Port forwarding and the client-side firewall

This section details how to configure port forwarding with a client-side firewall.

Figure: Connection from client side firewall with port forwarding

This figure shows a connection from a client-side firewall with port forwarding.

If you have a client side firewall, you cannot connect directly to your clients from outside the firewall. There are two solutions to this problem:

  • First, you can set up port forwarding while using SSH or SSH2 (See Figure 1). This is by far the easiest and most secure method to connect without the help of a VPN.
  • The second method requires adding rules to the router to allow connections (See Figure 2). The set up of the router will be covered here; port forwarding is covered in a separate section.
Figure: Connection from Client side Firewall

This figure shows a connection from a client-side firewall.

The router will need rules added to take a connection coming in on a specific port and direct it to one of your clients. The way Genero is normally configured, all clients would use port 6400. If you only have one client, you can add a rule to the router to forward 6400 to the client on port 6400. If you have more than one client, you will need to allocate other ports on the router to forward to the other clients.

Note: In the examples shown, the internal addresses are not public IP addresses. If you have public IP addresses on each client, you can open port 6400 for each of the clients.
Example rule:
Incoming 6400 -> 192.168.1.10:6400
If you have more than one client, you can map them as follows:
Incoming 6401 -> 192.168.1.10:6400
Incoming 6402 -> 192.168.1.11:6400
Incoming 6403 -> 192.168.1.12:6400
Another option if your firewall won't allow you to change the destination port number:
Incoming 6401 -> 192.168.1.10:6401
Incoming 6402 -> 192.168.1.11:6402
Incoming 6403 -> 192.168.1.12:6403
This last example requires that you start the GDC with the -p option, causing it to listen on a different port from the default port.
>gdc -p 6401
>gdc -p 6402

If you are setting up multiple clients in this manner, you may want to avoid starting the first client on 6400; any misconfigured new clients will pop up on that user's console unexpectedly.

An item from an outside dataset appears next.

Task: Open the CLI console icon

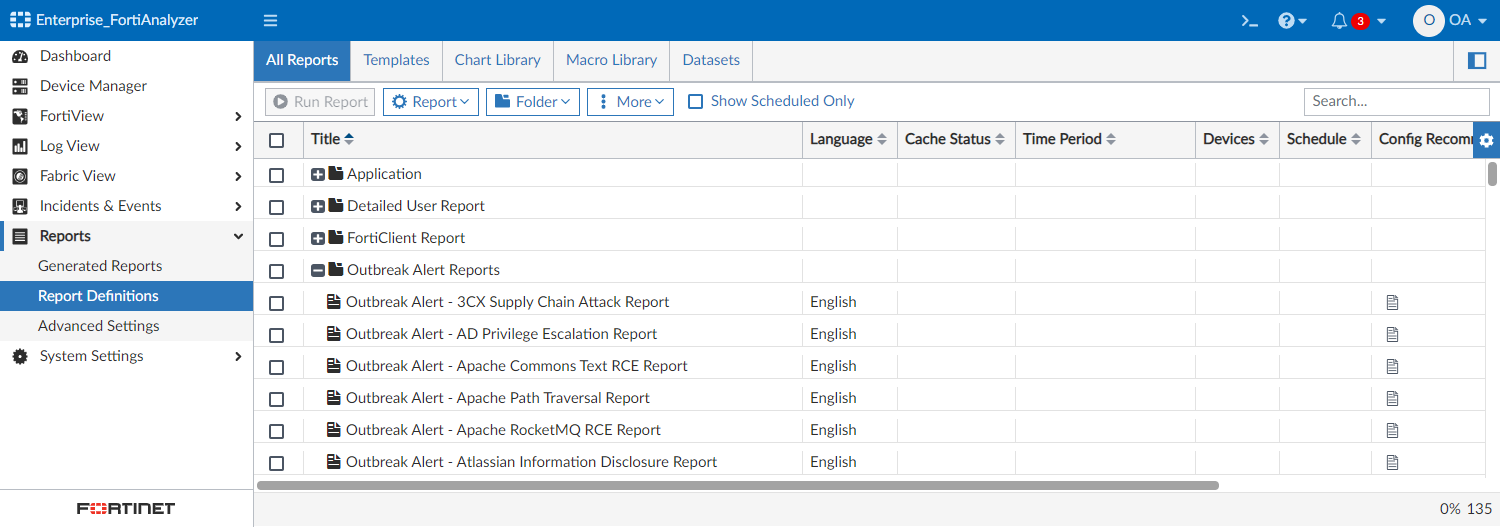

On the command line of the GDC shortcut setup, assign FGLSERVER to be the IP of the firewall router with the corresponding port of the router. This must be hard-coded, since there is no way for the client computer or Genero to know how the connection is established.

For example, if the client firewall router's IP address to the Internet is 213.39.41.73, and port 10000 is mapped to the client 192.168.0.53 port 6400, then the entry in the router would be:
Incoming 213.39.41.73:10000 -> 192.168.0.53:6400
The command line in the GDC would look like:
FGLSERVER=213.39.41.73:36000; fglrun demo
Figure: Entering the proper command for a GDC shortcut

This figure shows panel two of the Genero Desktop Client shortcut wizard, with appserver.4js.com as the hostname and FGLSERVER variable set to 213.39.41.73:36000 ; fglrun demo.

The FGLSERVER variable is normally set using @FGL, but that would set FGLSERVER to the IP of the local client machine and the port specified when the GDC was started with -p. If the IP addresses used behind the firewall are public, this would be OK. If the addresses are not public, however, we must use the IP address of the router, and let the router translate and forward it. If the router is translating the port, then we must use the port that the router is expecting.

In our example the port that the router is looking for is 10000. The FGLSERVER port value must be set to 10000 minus 6400, resulting in 3600. This is because FGLSERVER=<ip> :0 tells Genero to connect on port 6400. The number after the colon is added to 6400.